▶ **Short problem**: Copy out the lines of the material from the one containing "How do I perform: Open" through the one containing "click(1150, 121)", both included, and leave out the pictures.

————

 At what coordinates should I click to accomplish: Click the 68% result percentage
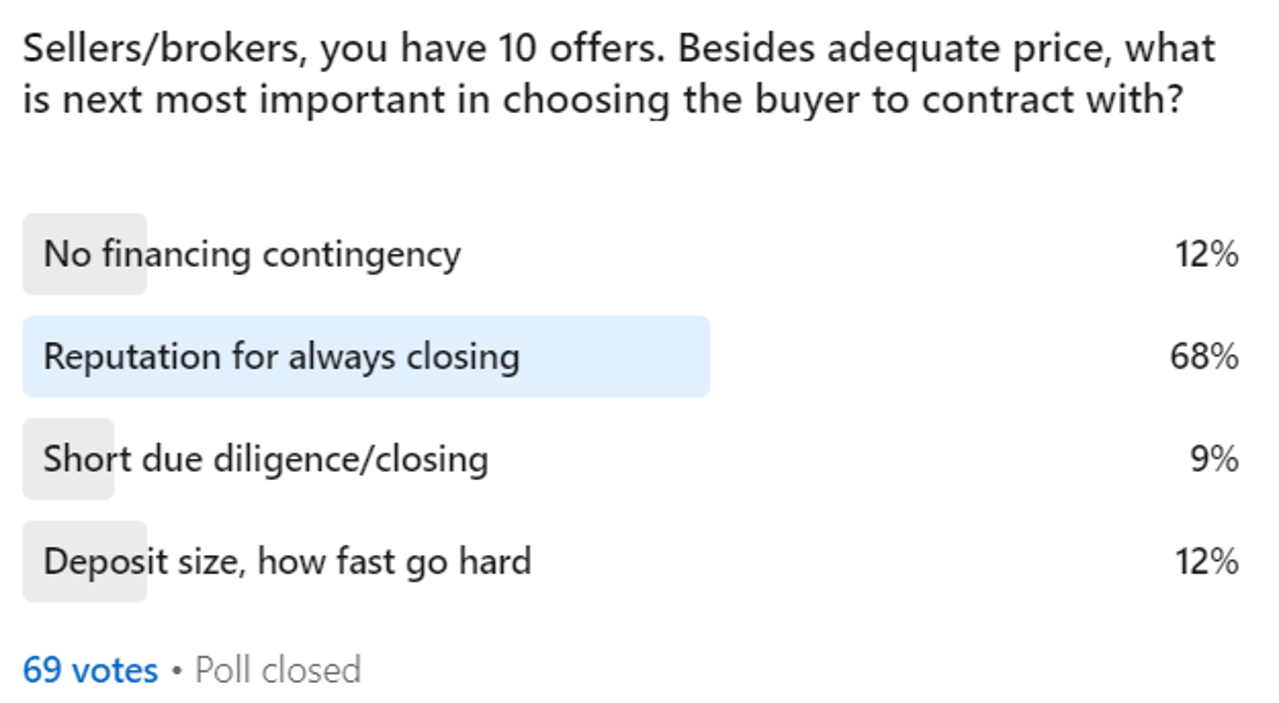tap(1204, 357)
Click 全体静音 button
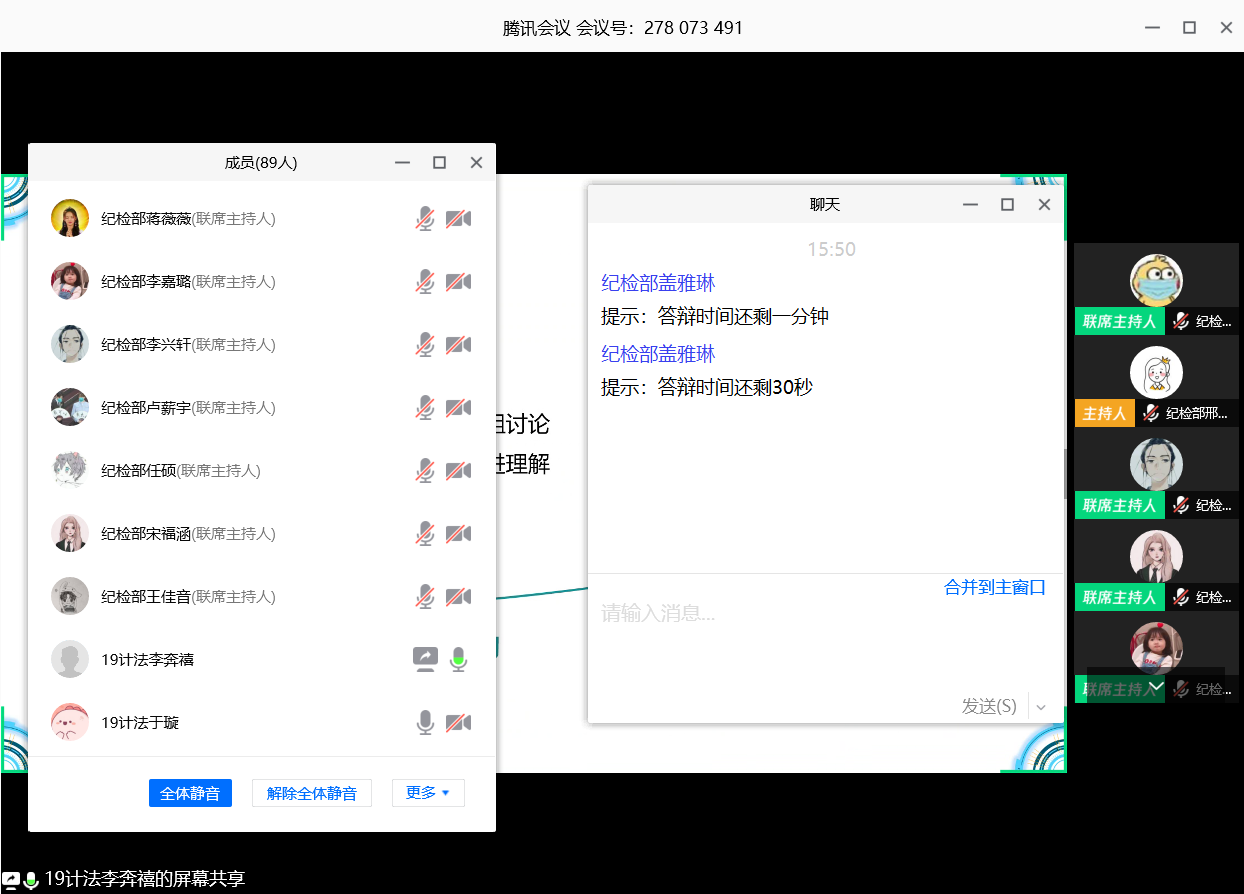 pos(190,793)
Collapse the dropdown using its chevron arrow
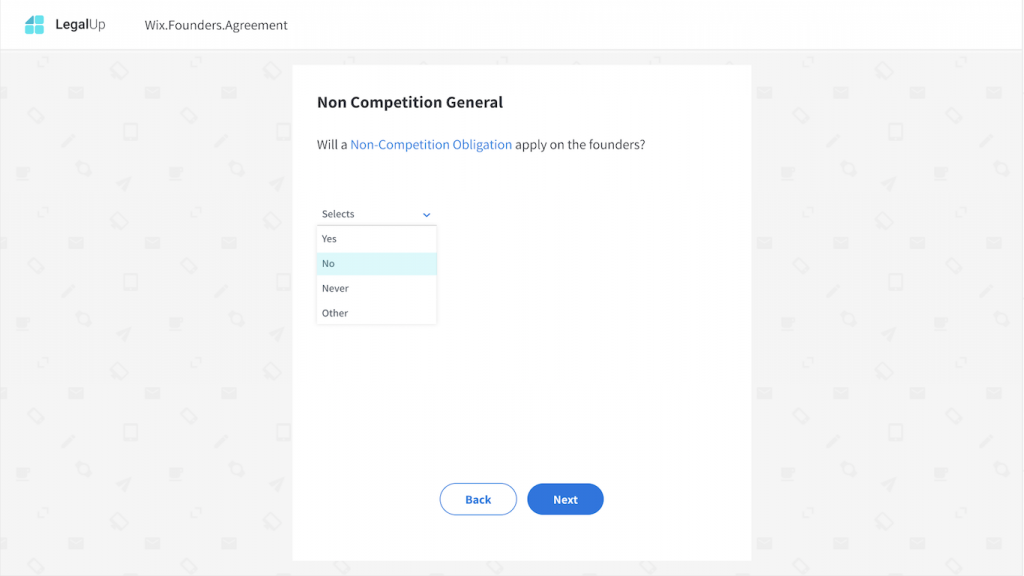Image resolution: width=1024 pixels, height=576 pixels. pos(426,215)
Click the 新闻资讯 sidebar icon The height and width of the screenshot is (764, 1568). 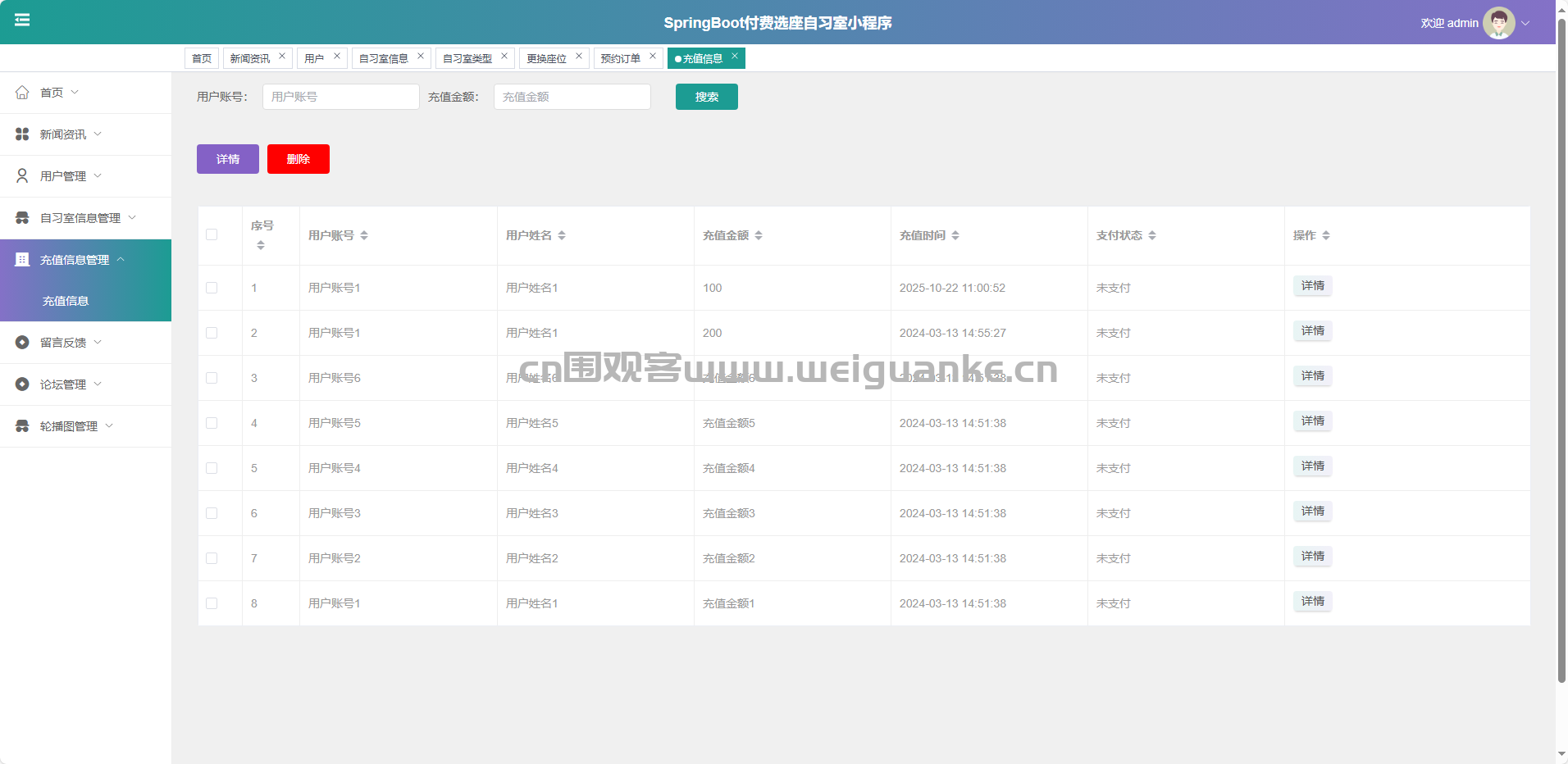pyautogui.click(x=22, y=134)
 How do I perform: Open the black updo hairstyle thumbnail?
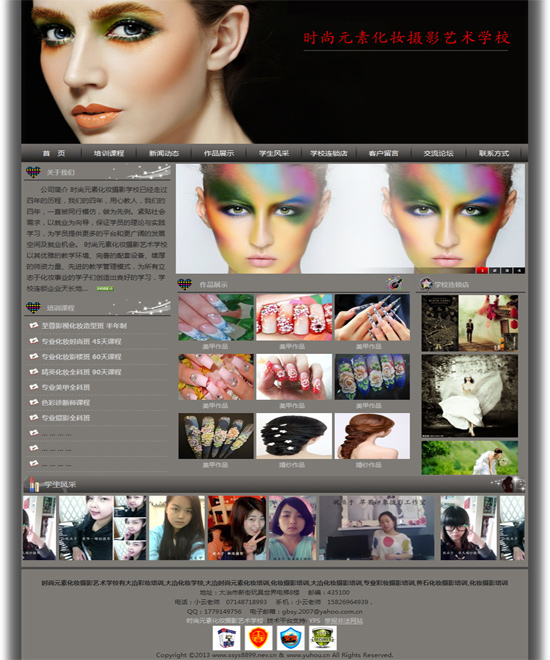pos(294,436)
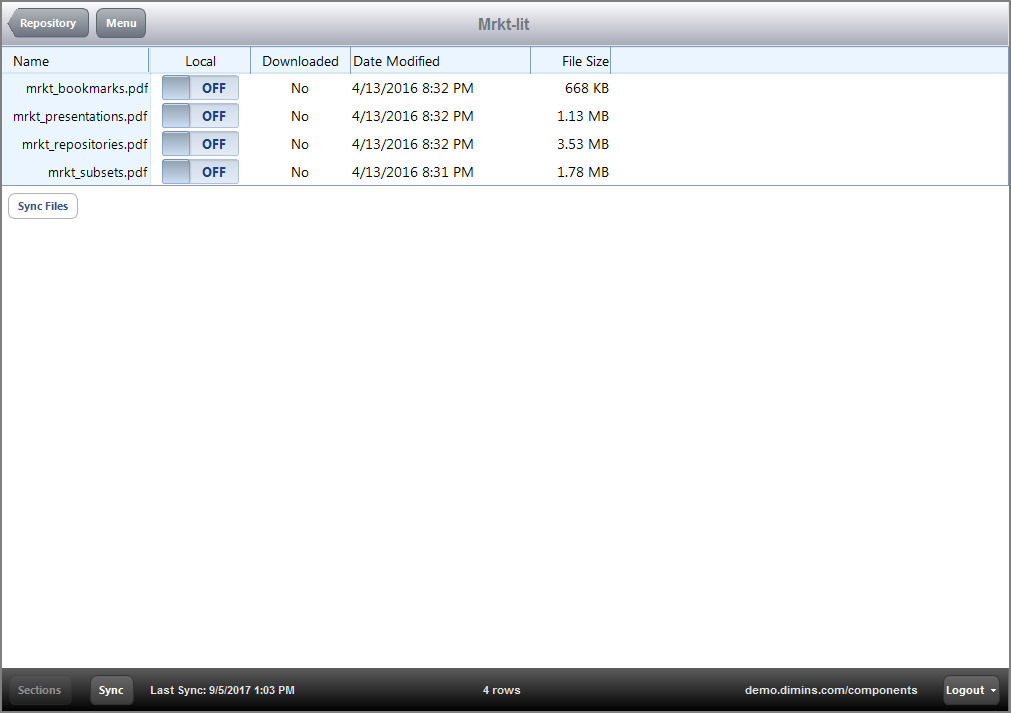This screenshot has height=713, width=1011.
Task: Click the Sync button in the status bar
Action: [111, 690]
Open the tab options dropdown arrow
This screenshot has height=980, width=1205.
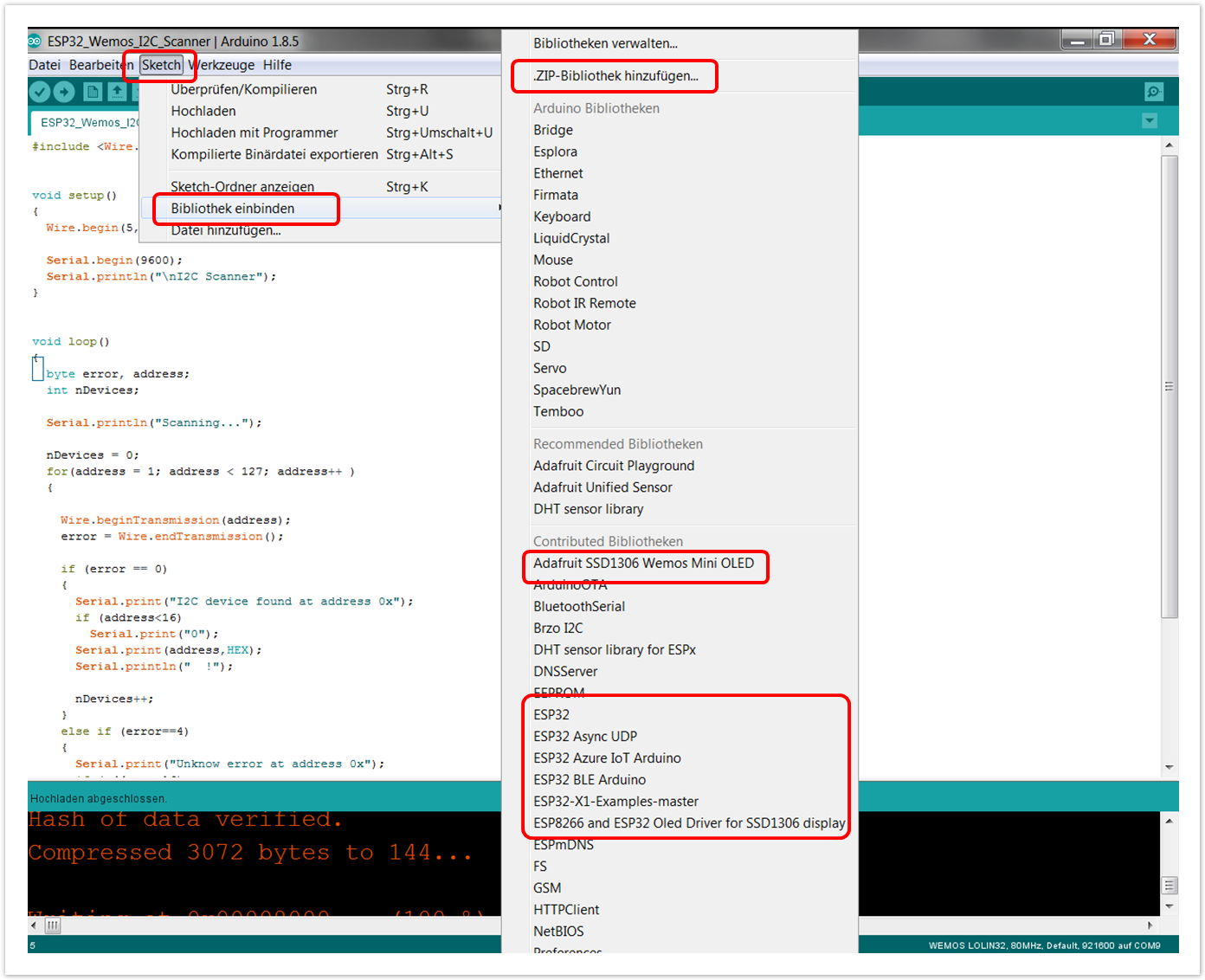click(1150, 121)
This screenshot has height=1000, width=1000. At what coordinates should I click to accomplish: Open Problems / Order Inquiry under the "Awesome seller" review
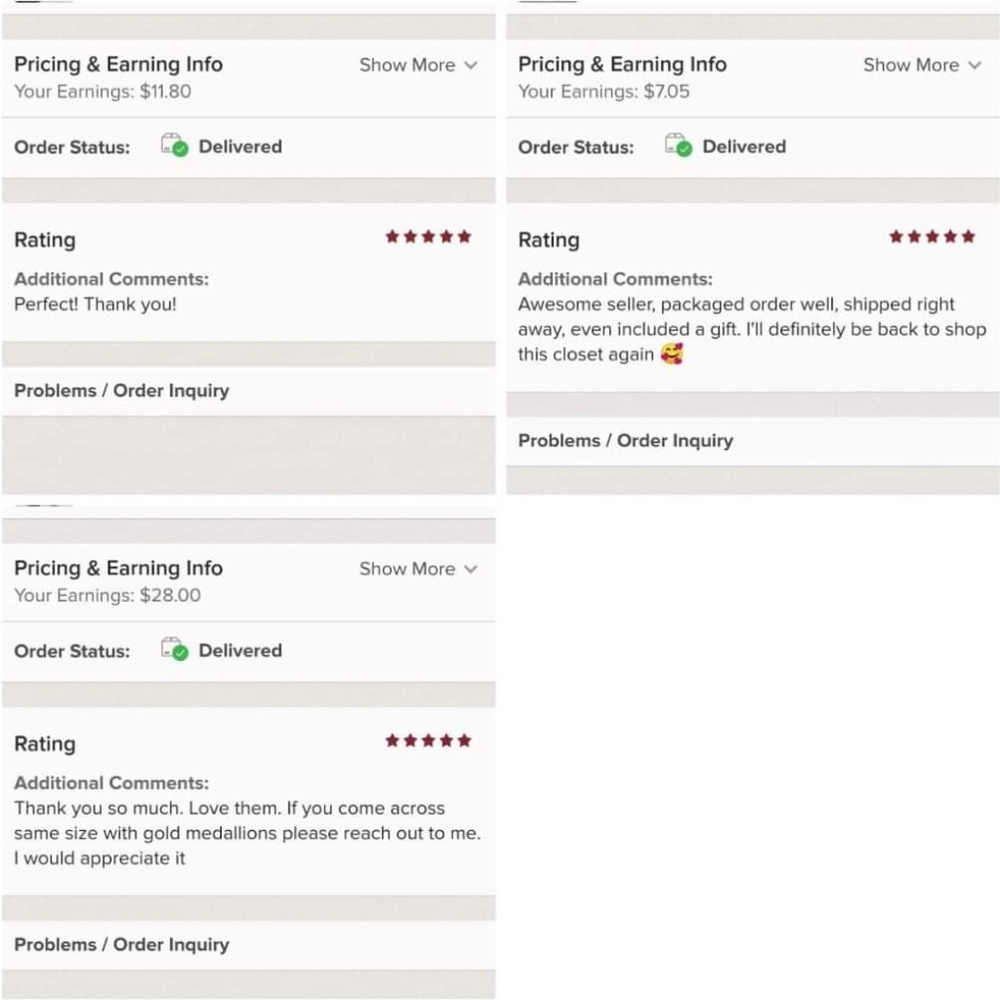(753, 441)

————

▶ **Solution to the exercise**:
 How do I perform: Open the black updo hairstyle thumbnail?
pos(294,436)
This screenshot has height=713, width=1011.
Task: Click the Sync button in the status bar
Action: [111, 690]
Open the tab options dropdown arrow
This screenshot has height=980, width=1205.
click(1150, 121)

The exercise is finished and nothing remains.